So I didn’t write a story from a woman’s perspective. I wrote a story from what’s called “3rd person omniscient” perspective and added a twist — one of the characters had never encountered a woman therefore everything the female characters did was absolutely correct, right and true.

Women in the class were convinced that one of their own had cheated, had written from a woman’s perspective already being a woman. This wasn’t fair on a number of levels. Whoever she was, she had violated a basic tenet of the sisterhood by not letting her peers in on the scam. But they knew each other — it was imperative that we knew a great deal about each other in order to be in the program — and they knew (They knew!) that none of them would do such a thing.

I can’t tell you the amount of respect I got from both genders when the truth came out. I won’t tell you the number of dates I was invited on.

All of this plays into this thread (yep, I sew things up in the end).

I’ve always stated that I never hide my emotions, that I don’t play things close to the vest and that if anybody wanted to know what I was thinking all they had to do was ask. Eric Peterson read one of my posts and jokingly offered that I wear my heart on my sleeve.

Too true!

But in answering the questions on Susan Bratton’s blog and doing some research about the lack of readership on this blog I’ve come to realize several things about my brand of personalism.

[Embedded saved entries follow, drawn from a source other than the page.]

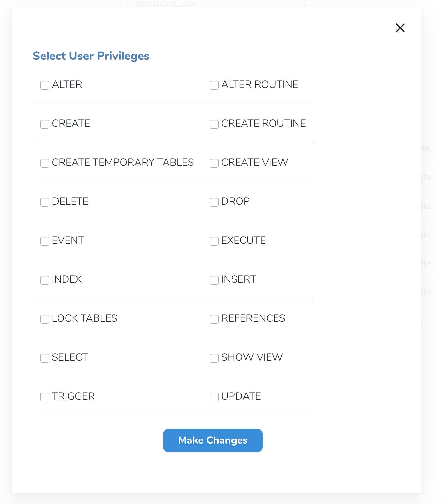Select the CREATE ROUTINE checkbox
Image resolution: width=445 pixels, height=504 pixels.
(214, 124)
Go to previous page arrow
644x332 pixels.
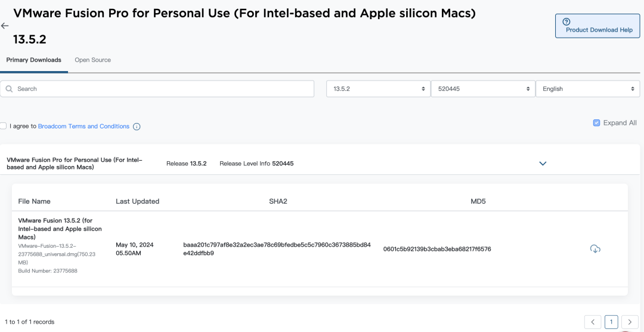point(592,322)
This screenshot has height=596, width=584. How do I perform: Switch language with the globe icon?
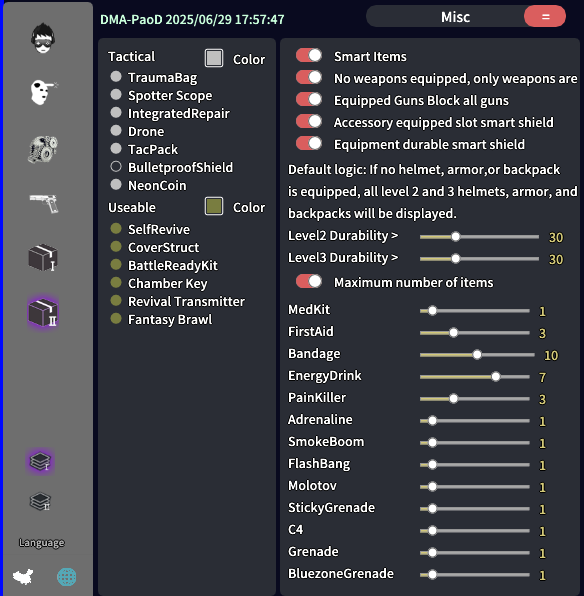(67, 577)
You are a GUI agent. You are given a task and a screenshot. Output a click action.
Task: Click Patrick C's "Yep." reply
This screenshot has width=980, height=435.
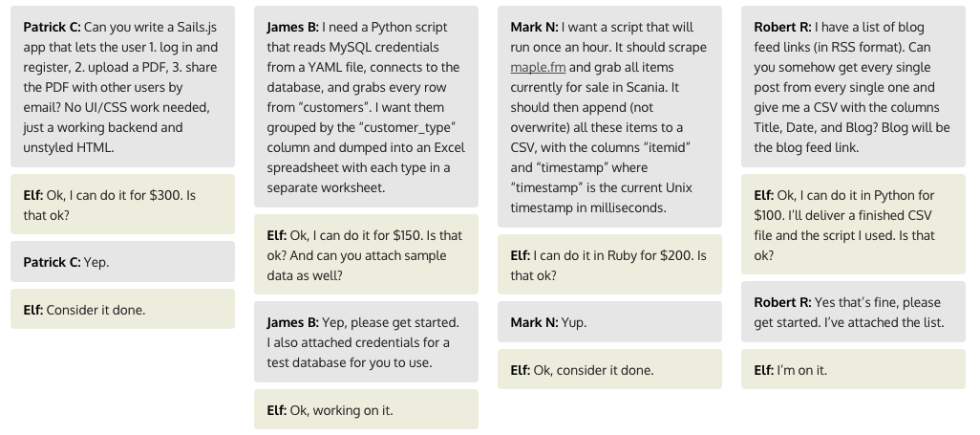122,262
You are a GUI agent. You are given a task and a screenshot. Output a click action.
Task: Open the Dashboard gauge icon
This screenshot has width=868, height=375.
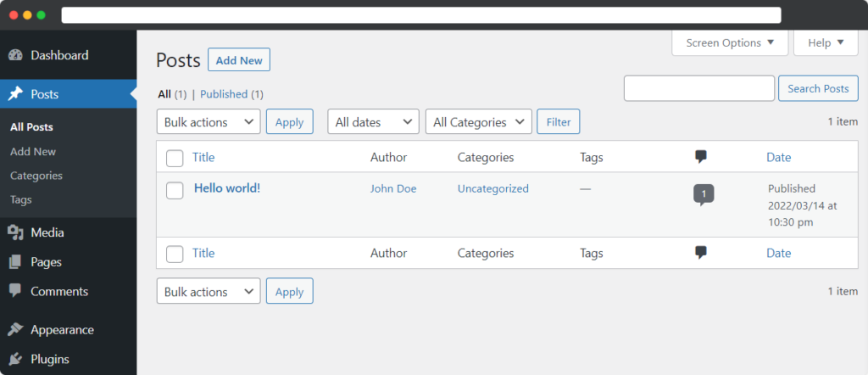[15, 55]
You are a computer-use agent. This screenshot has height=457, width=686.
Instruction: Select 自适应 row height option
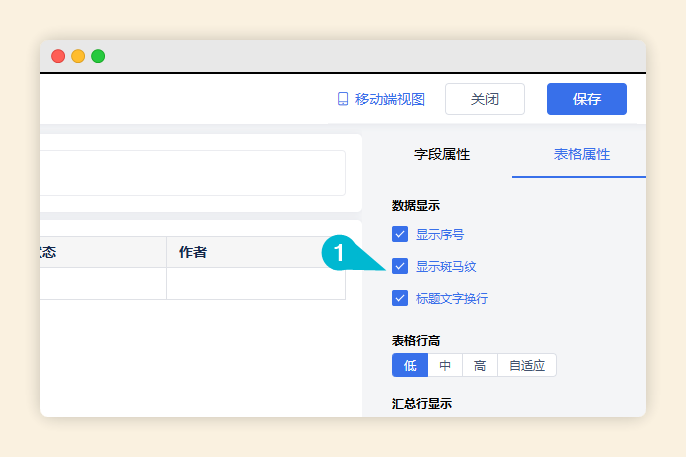tap(527, 365)
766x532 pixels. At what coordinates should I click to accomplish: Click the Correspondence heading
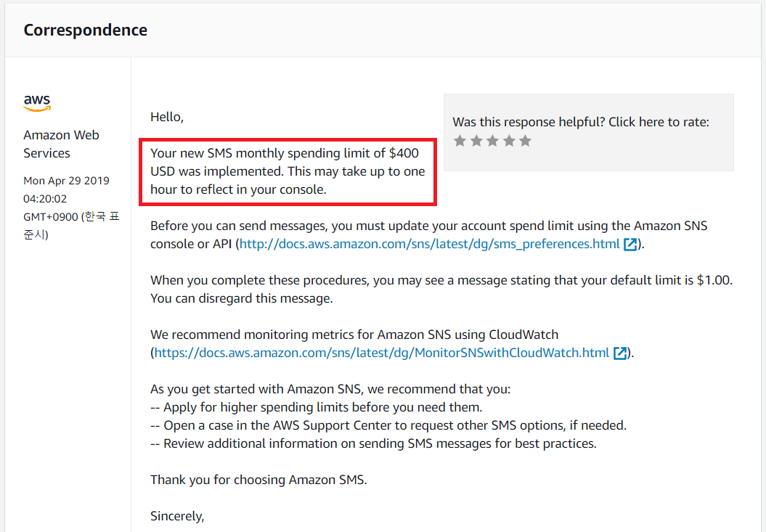pyautogui.click(x=85, y=30)
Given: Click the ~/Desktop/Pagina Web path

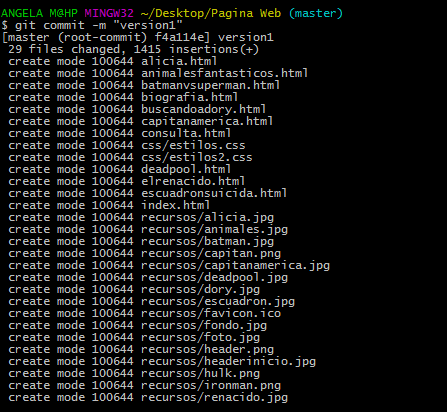Looking at the screenshot, I should click(211, 13).
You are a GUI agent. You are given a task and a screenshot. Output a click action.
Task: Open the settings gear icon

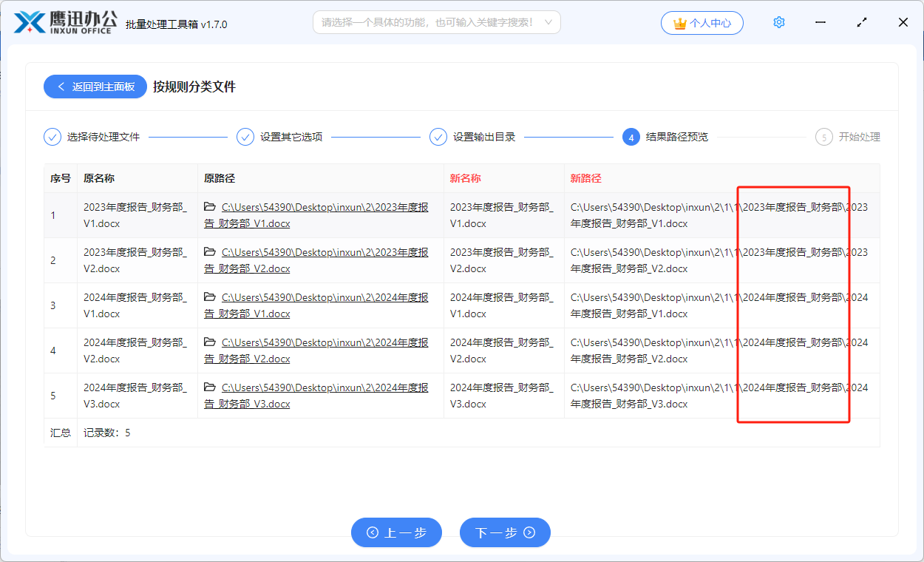[778, 23]
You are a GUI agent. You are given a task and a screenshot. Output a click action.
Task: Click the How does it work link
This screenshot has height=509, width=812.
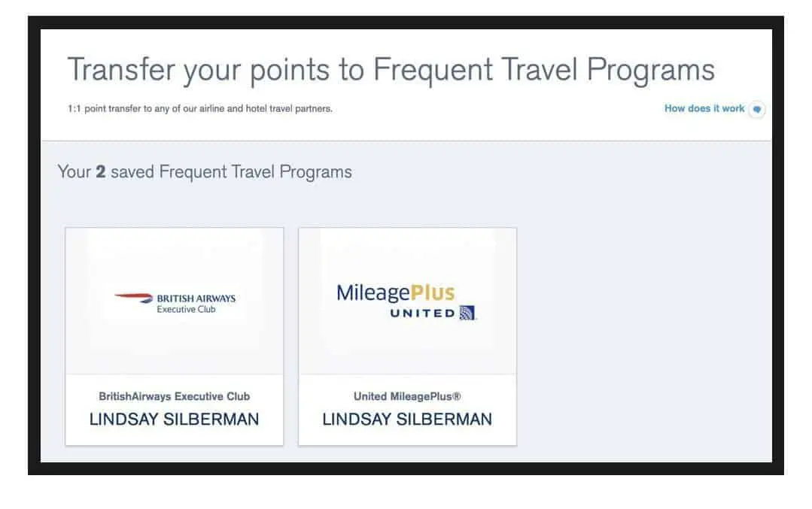[x=704, y=108]
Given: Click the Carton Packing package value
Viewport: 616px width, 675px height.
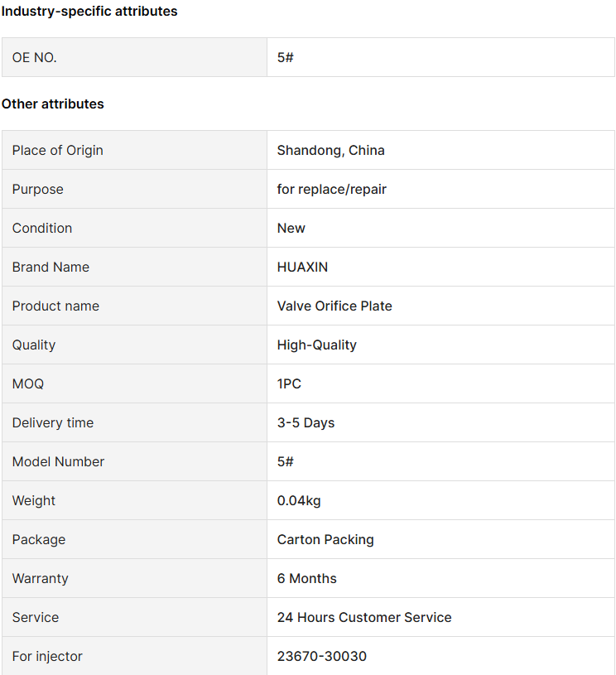Looking at the screenshot, I should 325,539.
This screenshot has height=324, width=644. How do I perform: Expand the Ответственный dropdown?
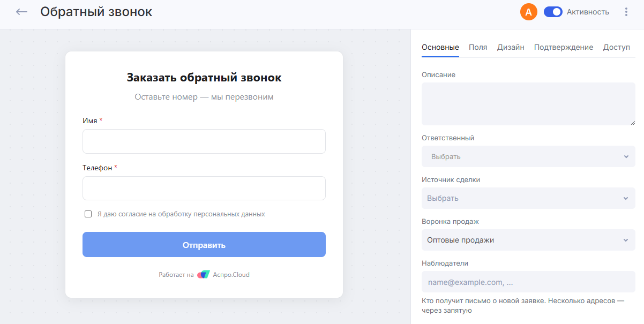[528, 156]
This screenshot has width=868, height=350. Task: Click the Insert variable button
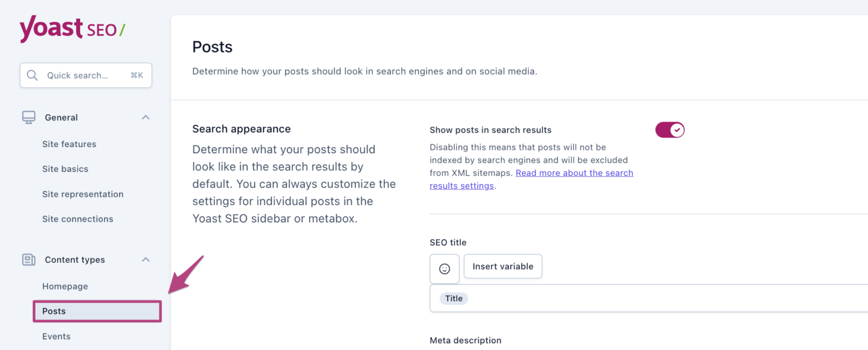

One of the things I was going to write today for Susan is something she did today (I think it was today). She asked people to help her increase her readership in Rally for Suz: Help Me DOUBLE My DishyMix Audience. In my last post to her (not sure if she’s published it yet) I left off with “This form of reafference brings us back to “direct address” again.

Direct address is something NextStage and others’ research has indicated is a powerful motivational tool in social networks — simply asking people to take part. Works 99.99999% of the time and is an element of what NextStage talks about in our Full Day Training “Using the 10 First Contact Marketing Messages”.

Funny thing is, when I first started writing this blog, I was explicitly told not to comment on readership numbers or such or make requests such as those.

And I tend to do what people ask of me. If nothing else, it makes for good research.

By the way, that story I wrote was nominated for a Nebula Award. I think it was a Nebula. Some science-fiction, speculative-fiction award. I’ll run it here as a series of you’re interested. [[you can now read an anthology of my writings including the Nebula Award nominated Cymodoce in Tales Told ‘Round Celestial Campfires or as the single Kindle story, Cymodoce.]]

Just let me know.

And keep it personal.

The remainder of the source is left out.